His comments came a day after the UN said some 350,000 people in Tigray were facing famine, while two million more people were just a step away from those extreme conditions.

Worst in a decade

"There is famine now in Tigray," UN humanitarian chief Mark Lowcock said Thursday, warning that "every expert you speak to will tell you this is going to get a lot worse".

Lowcock said fresh data showed the number of people classified as being in famine conditions was "higher than anywhere in the world at any moment since a quarter of a million Somalis lost their lives in 2011".

The UN has said that more than 90 percent of the more than five million people in the Tigray region need emergency food aid, and has urgently appealed for more than $200 million to scale up its response.

Map showing the Tigray region of Ethiopia..  By Aude GENET AFP Map showing the Tigray region of Ethiopia.. By Aude GENET (AFP)

Ethiopian Prime Minister Abiy Ahmed, winner of the 2019 Nobel Peace Prize, sent troops into the northern region in November to detain and disarm leaders of the Tigray People's Liberation Front, the region's former ruling party.

He said the move came in response to TPLF attacks on federal army camps.

Though he vowed the conflict would be brief, fighting continues more than six months later and reports of atrocities -- including the widespread use of rape -- are proliferating.
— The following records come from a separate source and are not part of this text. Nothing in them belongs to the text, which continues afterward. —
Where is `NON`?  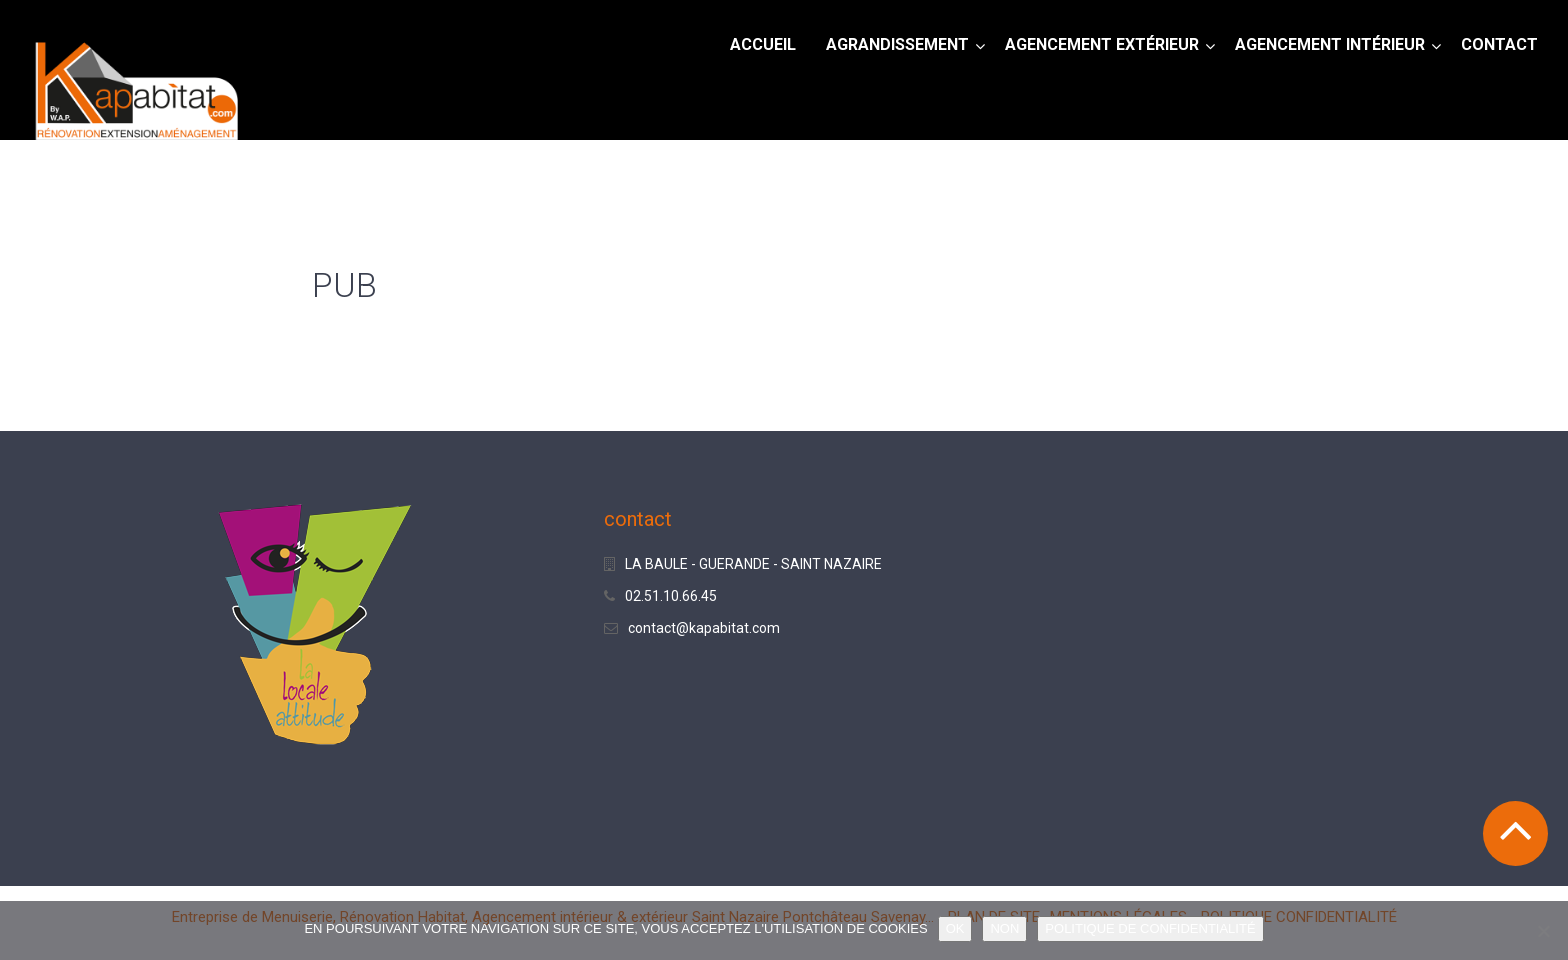 NON is located at coordinates (1004, 928).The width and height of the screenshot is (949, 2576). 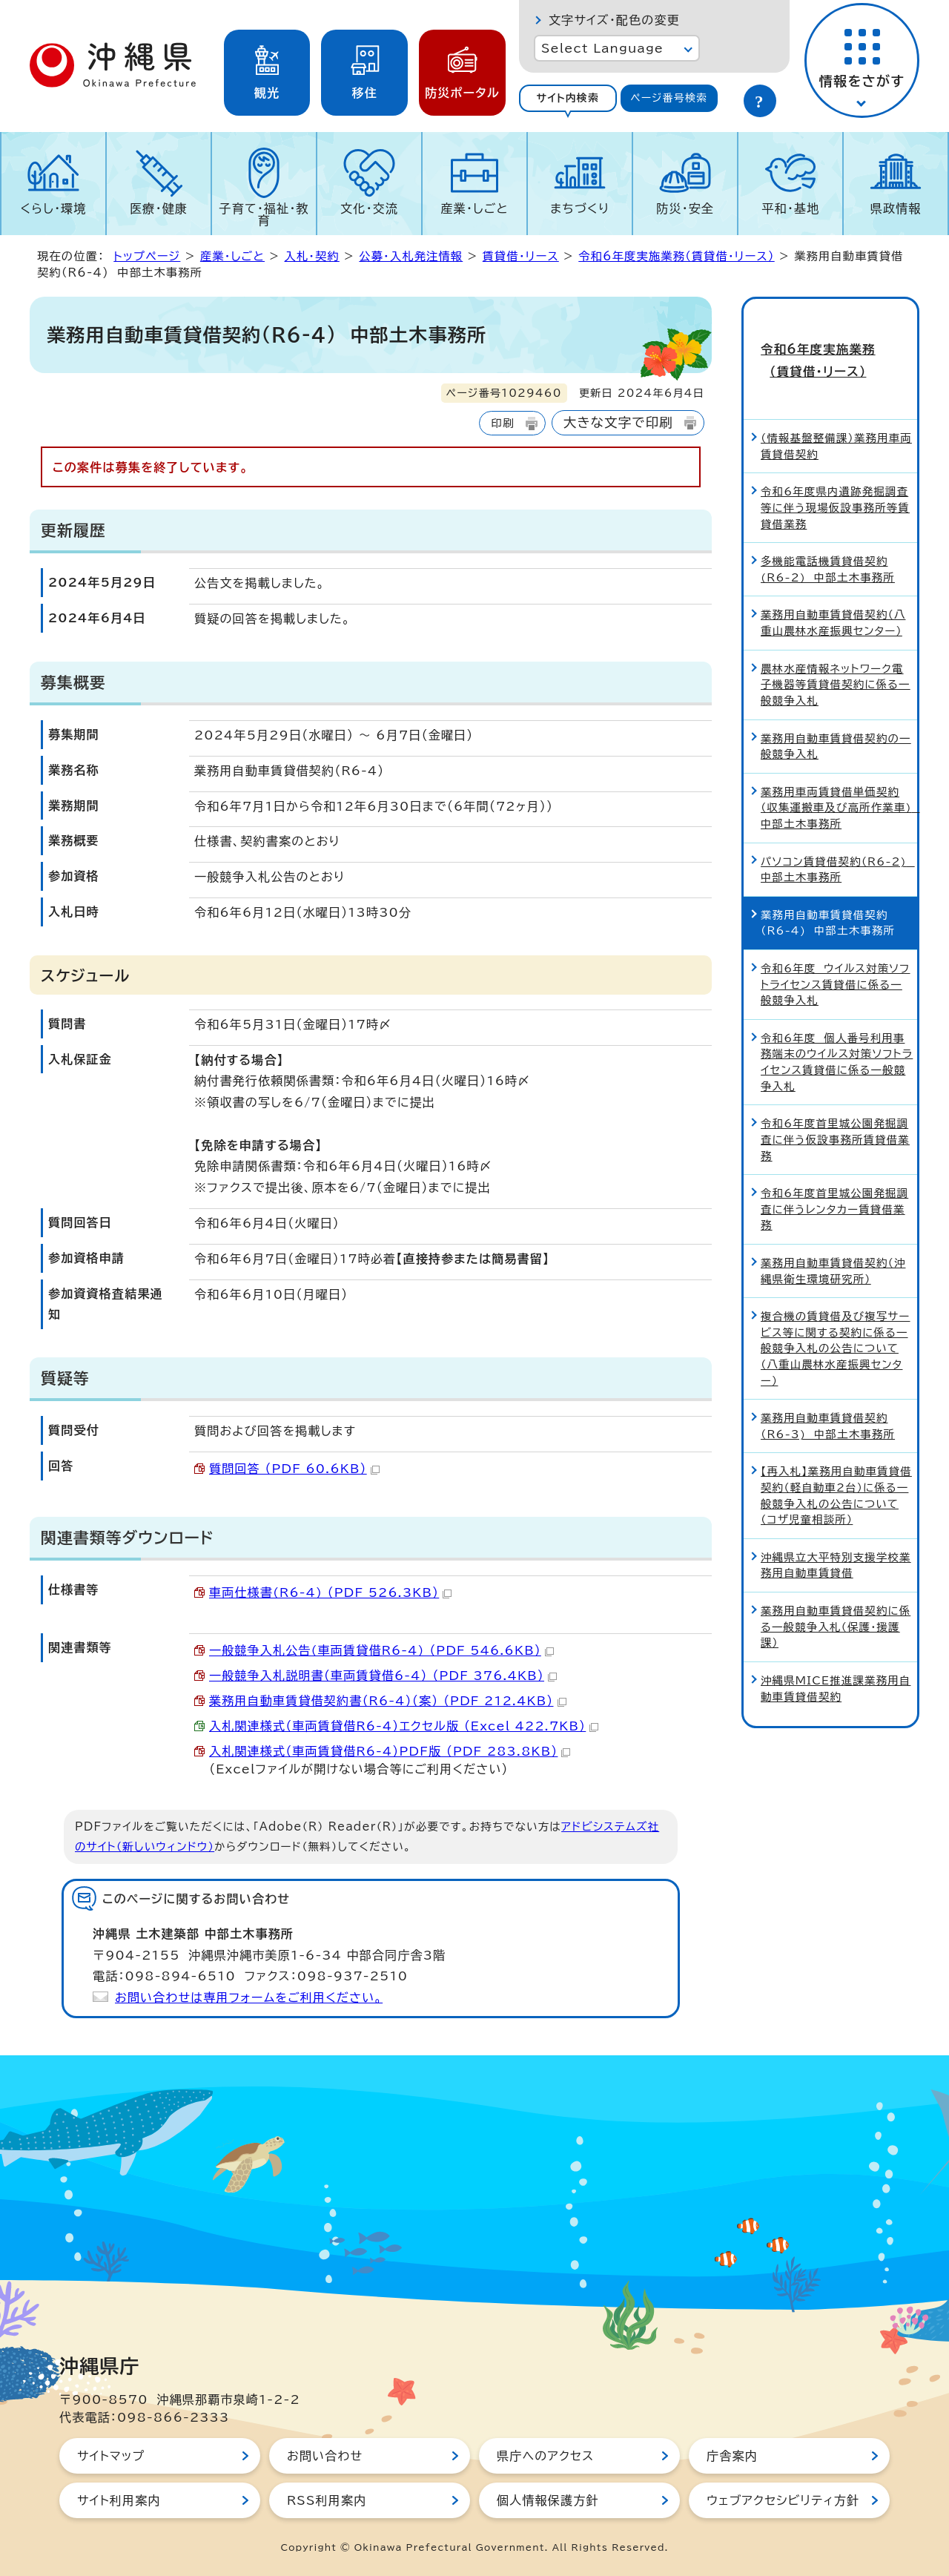 I want to click on ページ番号検索, so click(x=668, y=98).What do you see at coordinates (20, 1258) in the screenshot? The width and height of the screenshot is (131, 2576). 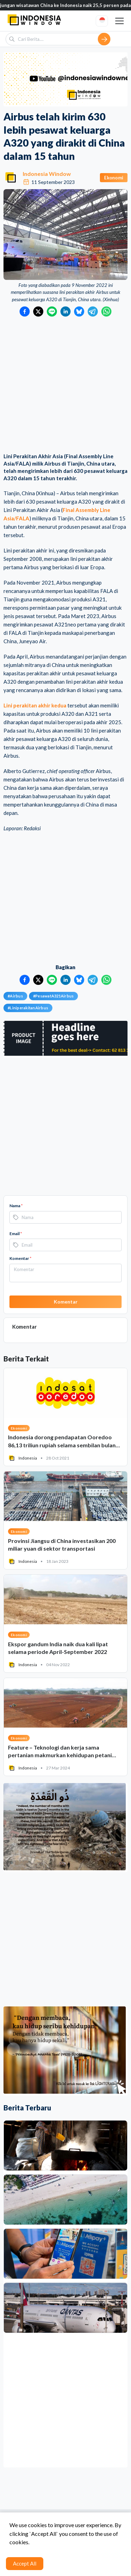 I see `Komentar` at bounding box center [20, 1258].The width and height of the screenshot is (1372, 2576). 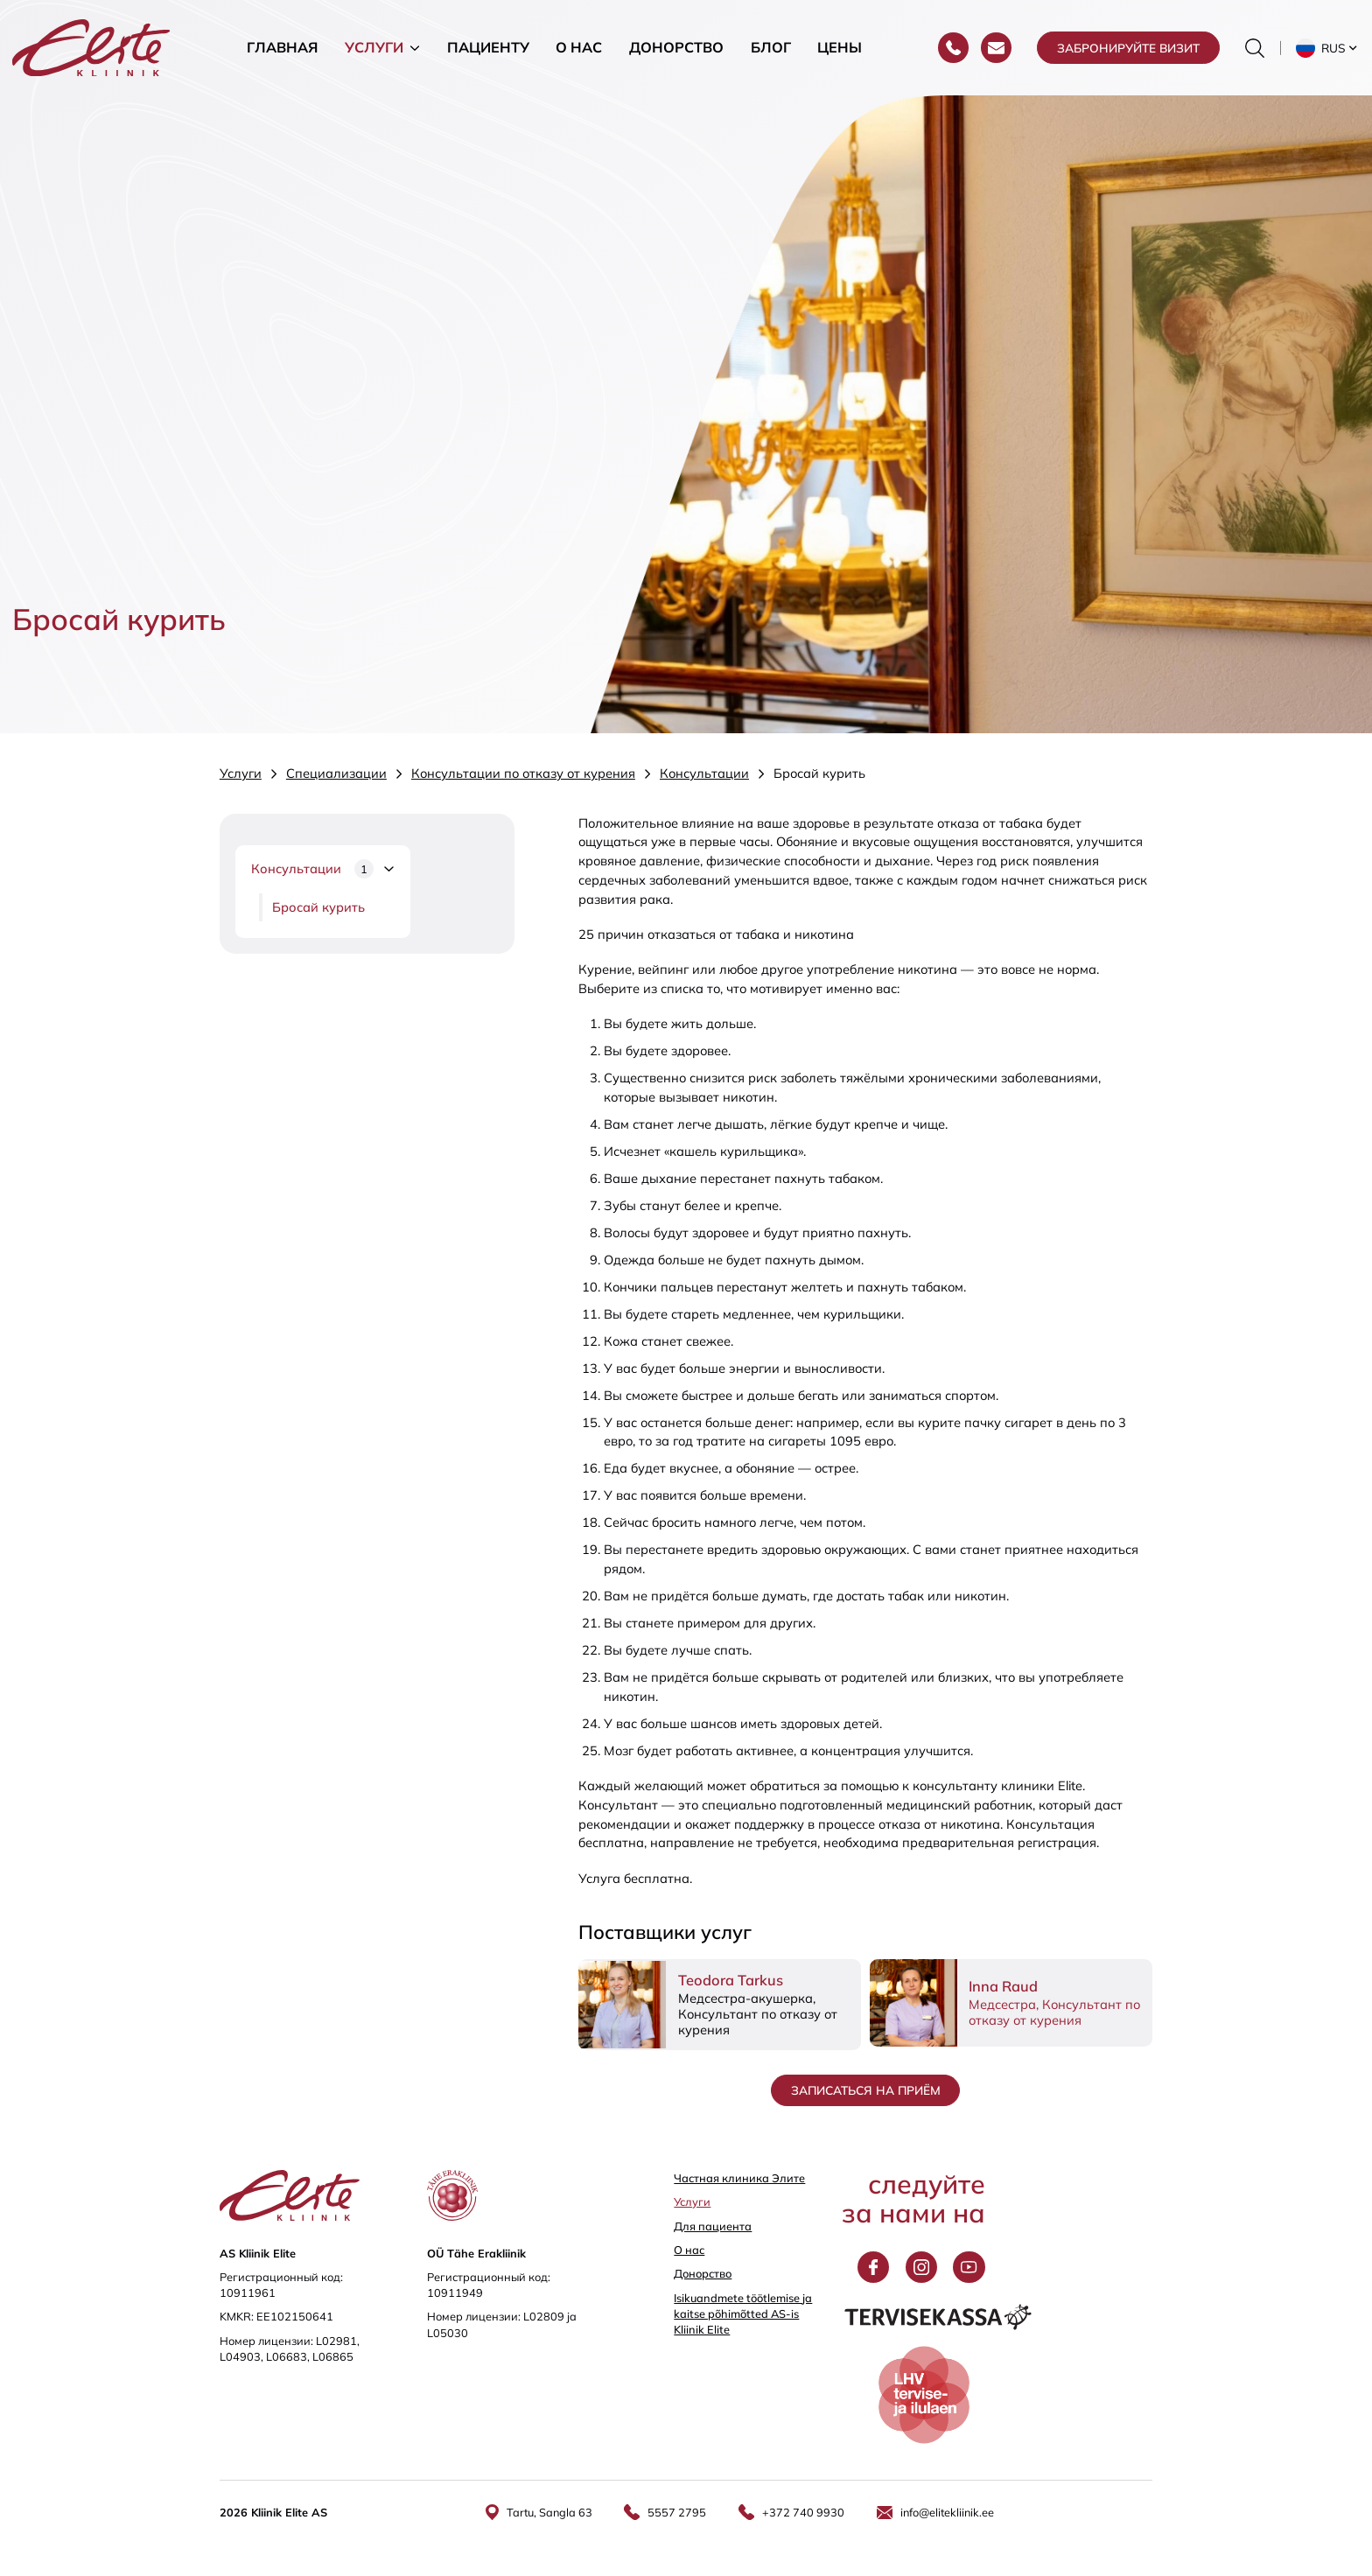 What do you see at coordinates (91, 46) in the screenshot?
I see `[Elite Kliinik logo]` at bounding box center [91, 46].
Many leaders have warned of a major catastrophe.

The United States and the European Union on Thursday issued a plea for greater international efforts to tackle the emerging famine.

International aid organisations have complained repeatedly that they are being denied access to the region by Ethiopian forces and troops from neighbouring Eritrea.

Tommy Thompson, the World Food Programme's emergency coordinator, lamented a "lack of political will to grant humanitarian access."

Speaking to the Geneva briefing via video-link from Ethiopia, he said "we can't get to at all" a full quarter of the area where WFP aid was believed to be needed in Tigray.

"In many of these places, nobody has gotten there, and this is where we understand that people are dying," he said.

'Enormous protection issues'

In addition to access, he said there was a dire need for more funding of aid operations, and for hostilities in the region to stop, pointing out how dangerous it was for humanitarians to work in the places they could get to.

"There have been nine humanitarians who have been killed thus far," he said, adding that aid workers were being confronted with increasing hostility at checkpoints, while beneficiaries were often seeing the aid they were given looted.

"We find ourselves faced often with enormous protection issues, of providing assistance to beneficiaries, only to have those beneficiaries robbed violently."

The World Health Organization agreed that the lack of access to those in need was taking a devastating toll.

"We have teams at the ready, we have mobile clinics... that could provide nutrition, healthcare, all the services," spokeswoman Margaret Harris told journalists, adding though that only two-thirds were operational.

"Our teams are being turned away by warring parties," she said, describing the situation as "a public health crisis".

"Malnourished children are more likely to contract many infectious diseases and die of (them), such as pneumonia, diarrhoea, malaria and measles," she said, also warning of worrying increases in Covid-19 infections.

"There is potential for an explosive situation."